# WHAT IS REQUIRED
Would you write out the lines below exactly, from the one containing "You are a GUI" to the very last, but without the pictures?

BEGIN

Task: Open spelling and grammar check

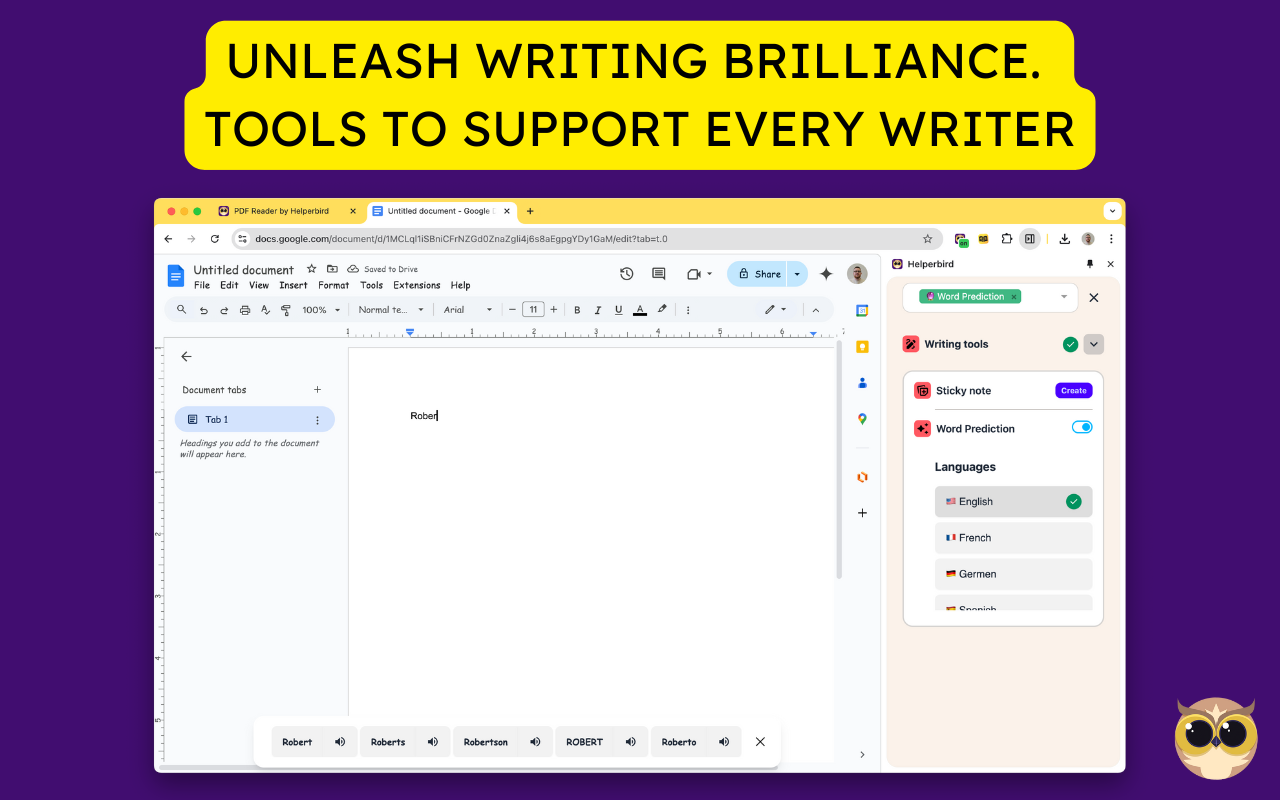Action: [265, 309]
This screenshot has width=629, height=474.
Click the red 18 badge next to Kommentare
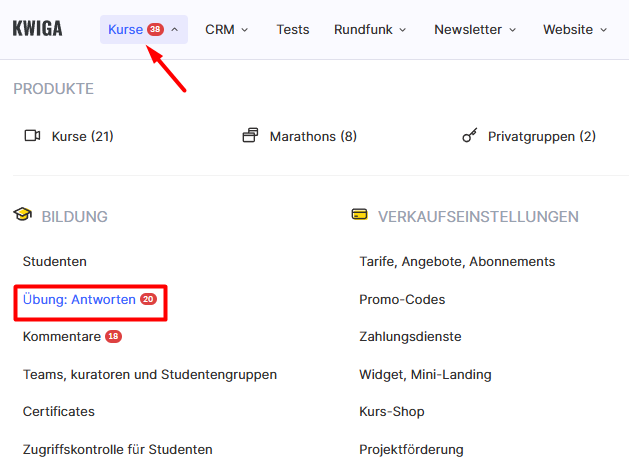point(114,336)
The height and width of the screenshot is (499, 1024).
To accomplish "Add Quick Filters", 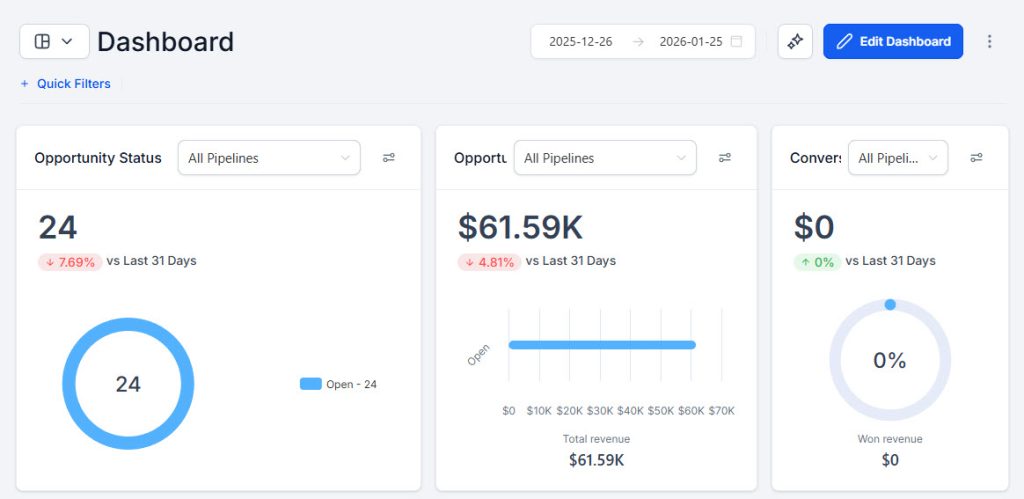I will point(66,84).
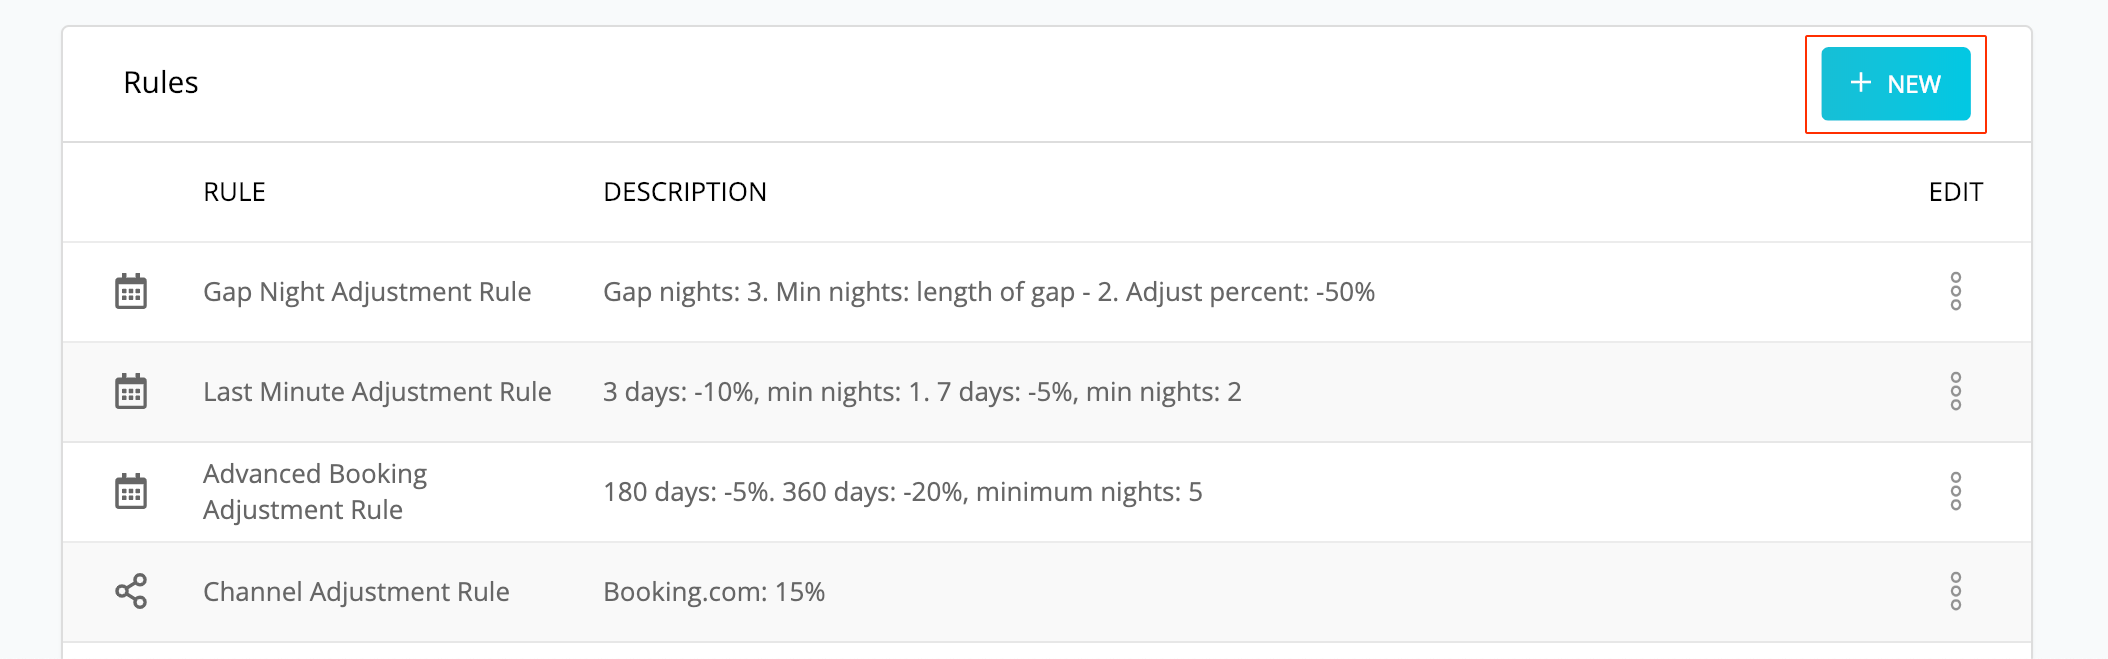
Task: Click the plus icon in NEW button
Action: (1860, 83)
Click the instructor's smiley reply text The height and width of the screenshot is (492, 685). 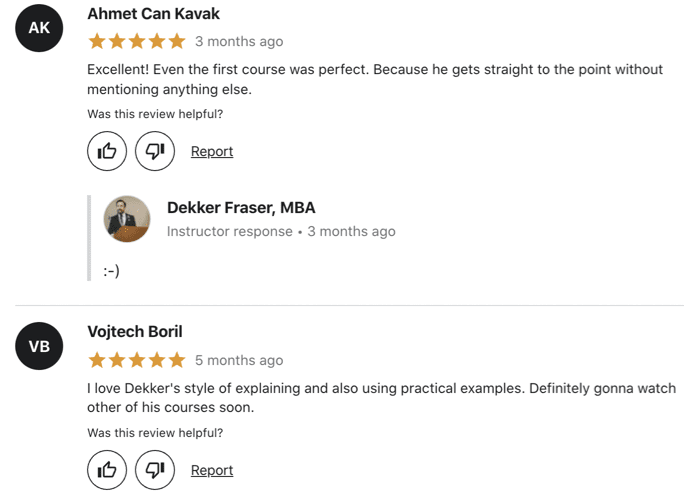111,271
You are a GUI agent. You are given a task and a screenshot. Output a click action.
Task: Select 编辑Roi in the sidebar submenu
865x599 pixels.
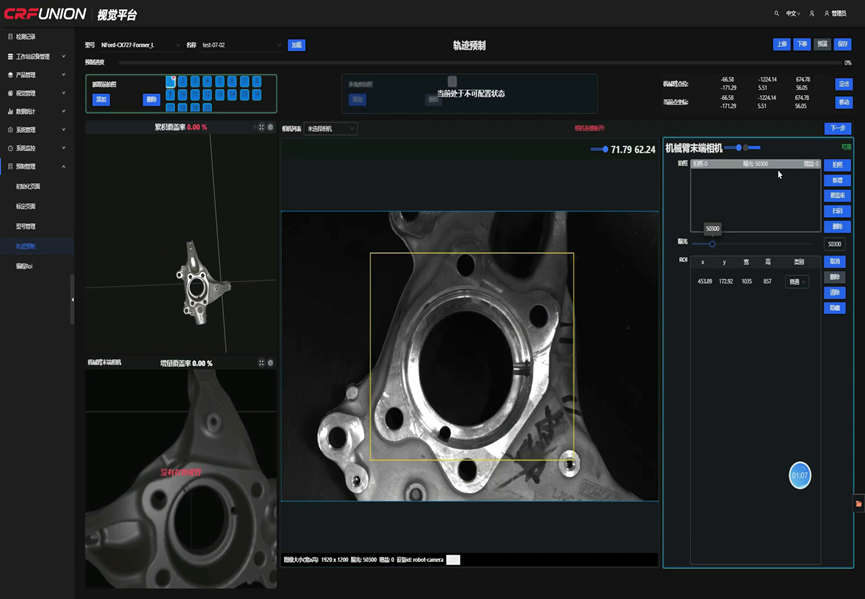[x=25, y=266]
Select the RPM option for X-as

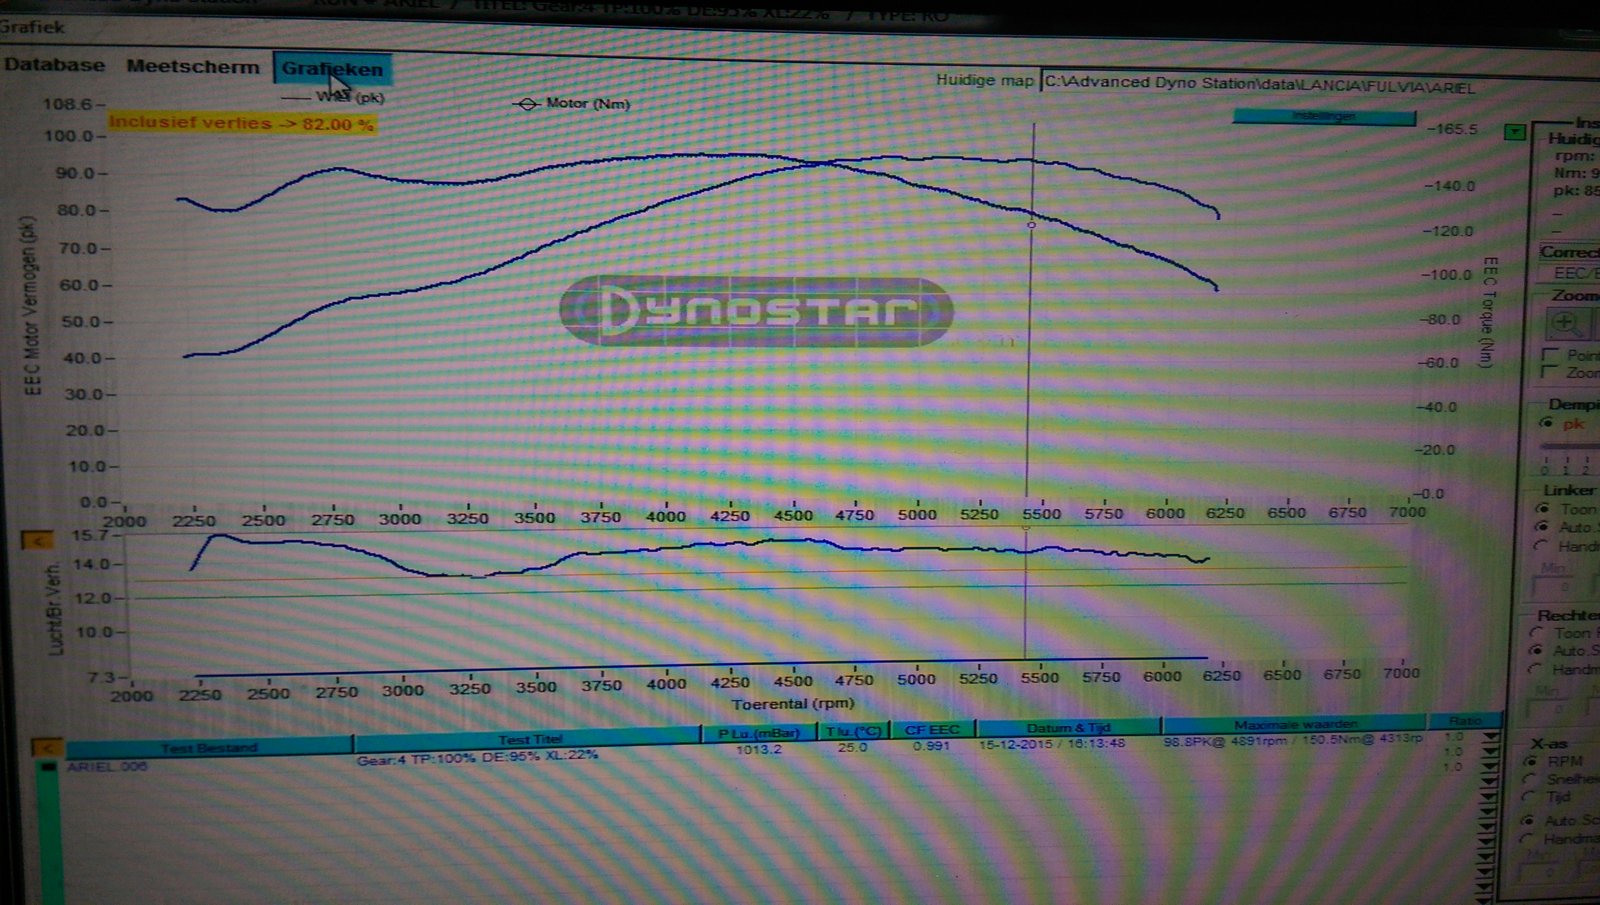click(1530, 761)

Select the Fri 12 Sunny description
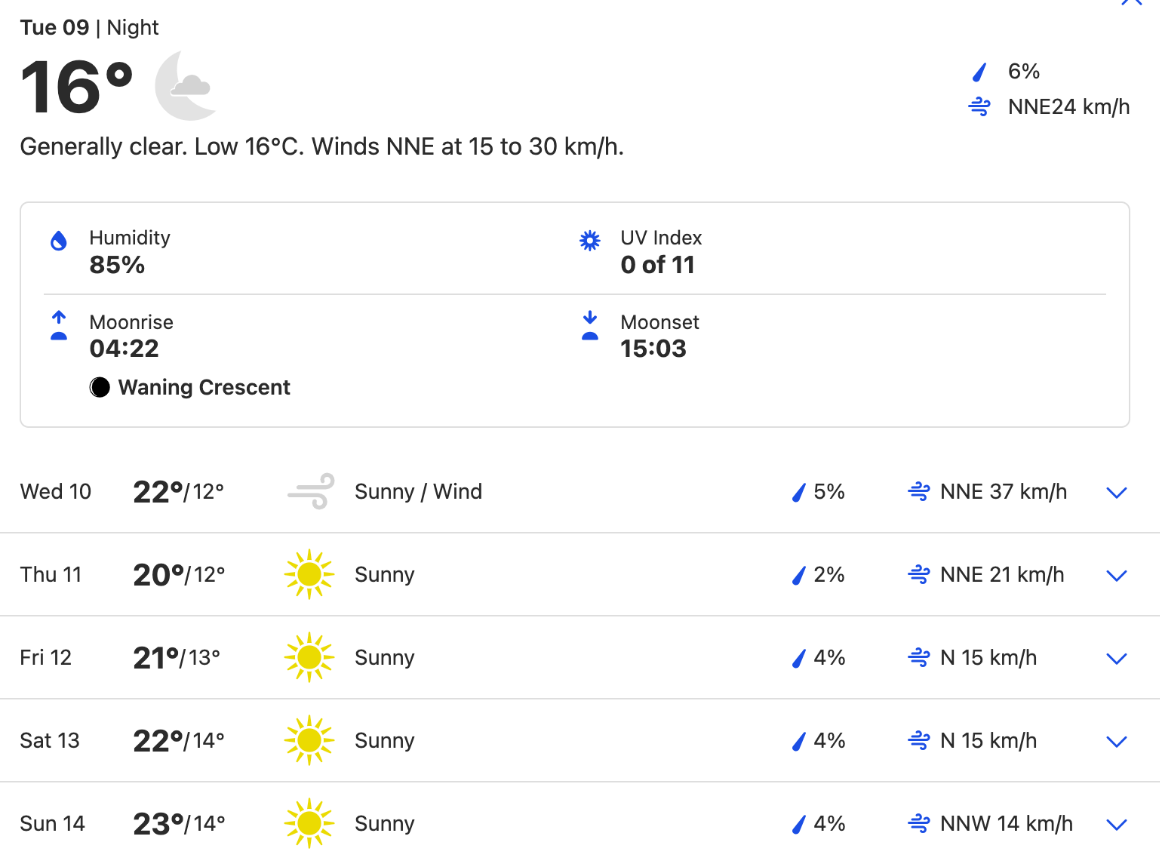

END

# TASK OUTPUT
You are a GUI agent. You are given a task and a screenshot. Output a click action.
Task: Select 编辑Roi in the sidebar submenu
865x599 pixels.
[x=25, y=266]
Select the RPM option for X-as

click(1530, 761)

Select the Fri 12 Sunny description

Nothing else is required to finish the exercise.